Uma manifestação em defesa dos direitos dos trabalhadores estrangeiros e contra a discriminação e o xenofobismo foi realizada no dia 15, nas proximidades do Parque Ueno, em Tóquio. O ato, chamado “March in March 2026”, reuniu cerca de 350 participantes — número superior ao do ano passado.
O protesto surgiu originalmente em 1993 como parte do chamado “shuntō dos trabalhadores estrangeiros”, um movimento organizado por sindicatos e grupos civis para melhorar as condições de trabalho e garantir direitos para estrangeiros no Japão. Desde então, trabalhadores de diversas origens se unem para levantar a voz e reforçar a mensagem de que fazem parte da sociedade japonesa, defendendo uma convivência multicultural.

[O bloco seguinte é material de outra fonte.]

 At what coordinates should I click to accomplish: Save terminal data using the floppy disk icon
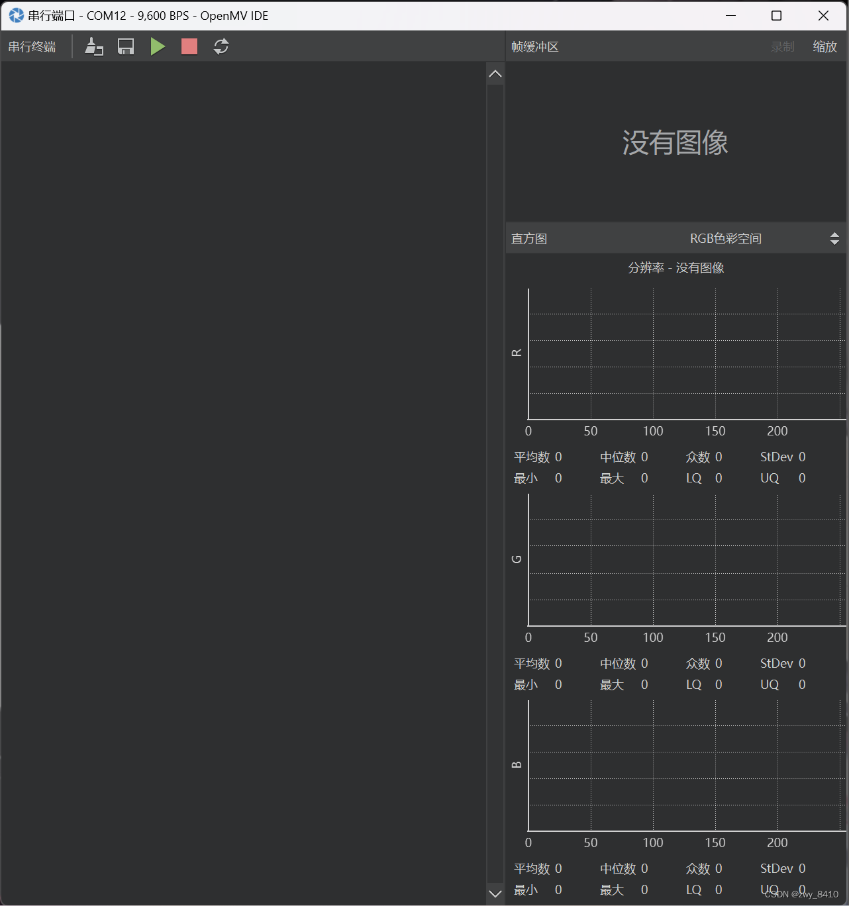pyautogui.click(x=126, y=46)
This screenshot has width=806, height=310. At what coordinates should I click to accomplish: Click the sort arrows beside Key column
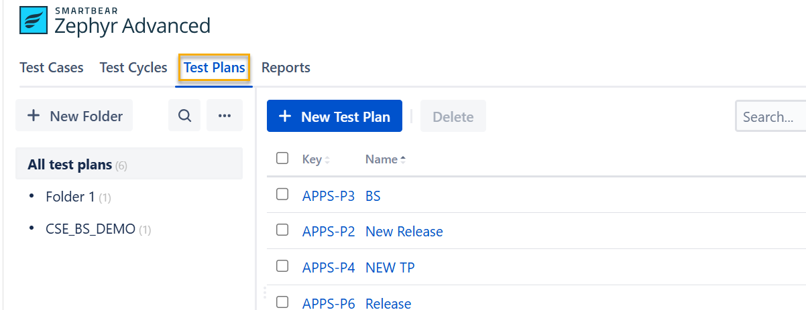(327, 160)
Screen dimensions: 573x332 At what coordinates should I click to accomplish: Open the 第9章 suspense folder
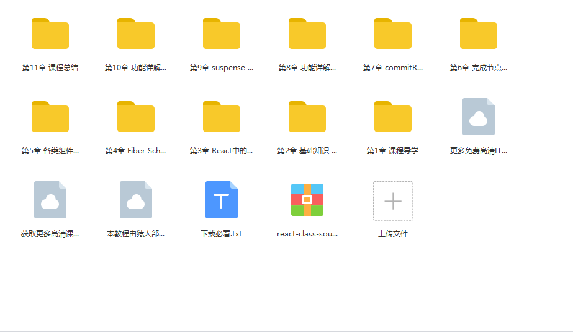click(x=222, y=34)
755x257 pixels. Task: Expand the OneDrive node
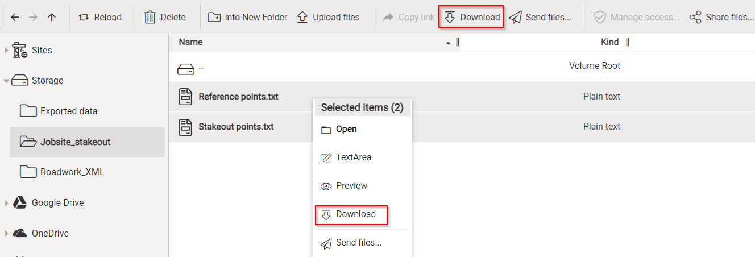coord(6,234)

Procurando por novas oportunidade de empregos no Japão? Clique aqui!
Segundo Yumiko Nakajima, presidente de um dos sindicatos organizadores, houve aumento nas denúncias de discriminação desde a última eleição para o Senado. Trabalhadores estrangeiros têm relatado situações como olhares hostis em transportes públicos e tratamento desigual no ambiente de trabalho.
Nakajima afirmou que, mesmo após mais de 30 anos atuando na defesa dessa causa, sente uma crescente preocupação com a expansão do discurso de ódio. Ao compartilhar essas preocupações com outros sindicatos e organizações civis, a mobilização ganhou ainda mais força neste ano.
Durante o ato, os participantes marcharam com cartazes com mensagens como “Não ao ódio” e “Não à divisão dos trabalhadores”. Também destacaram sua contribuição para a sociedade com frases como “Sou eu quem faz o bentô da loja de conveniência” e “Sou eu quem passa roupas na lavanderia”.
Um trabalhador estrangeiro afirmou durante o protesto que contribui com impostos e com a economia do país, reforçando que migrar não é crime e que viver dignamente também não deveria ser tratado como tal.
Os organizadores pretendem ampliar iniciativas como a campanha nacional “Não ao ódio”, buscando promover uma sociedade mais inclusiva e multicultural no Japão.